Magnetoencephalography (MEG) and electroencephalography (EEG) are prominent non-invasive brain imaging techniques that have attracted considerable interest in neuroscience research. Unsupervised learning of M/EEG signals has become a critical area of focus. However, existing data transformation strategies often introduce representation space biases, whether through random and mechanical methods or adaptive approaches that rely on prior knowledge, which limits the effectiveness of unsupervised M/EEG signal analysis. To overcome these challenges, we propose a novel unsupervised learning method BrainDEC that enhances the extraction of robust and generalizable M/EEG features. By employing a disentanglement framework, we disentangle invariance and equivariance features in a manner that enables more precise and transparent control over the equivariance training process.

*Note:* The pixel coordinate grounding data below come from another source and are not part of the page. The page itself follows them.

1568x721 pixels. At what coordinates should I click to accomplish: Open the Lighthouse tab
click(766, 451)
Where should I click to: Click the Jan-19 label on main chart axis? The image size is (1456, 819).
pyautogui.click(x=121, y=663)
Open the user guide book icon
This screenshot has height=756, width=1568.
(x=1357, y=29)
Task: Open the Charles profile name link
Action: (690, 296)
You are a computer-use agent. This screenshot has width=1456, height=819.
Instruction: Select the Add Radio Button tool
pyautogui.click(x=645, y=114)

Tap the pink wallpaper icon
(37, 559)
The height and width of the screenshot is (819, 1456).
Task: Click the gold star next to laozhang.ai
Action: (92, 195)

This adjustment leads to improved transparency and greater precision in the learned representations. Extensive experiments across multiple M/EEG datasets demonstrate the superior performance of our approach in both linear and semi-supervised evaluation settings. Our method holds great promise for advancing brain signal analysis in downstream tasks, all within an unsupervised learning framework.

Graphical Abstract

By employing a disentangled equivariance constraint, our method explicitly separates invariant and equivariant features to ensure precise and transparent control over the representation learning process. Extensive experiments across multiple datasets demonstrate that BrainDEC significantly enhances feature robustness and generalization performance in downstream tasks.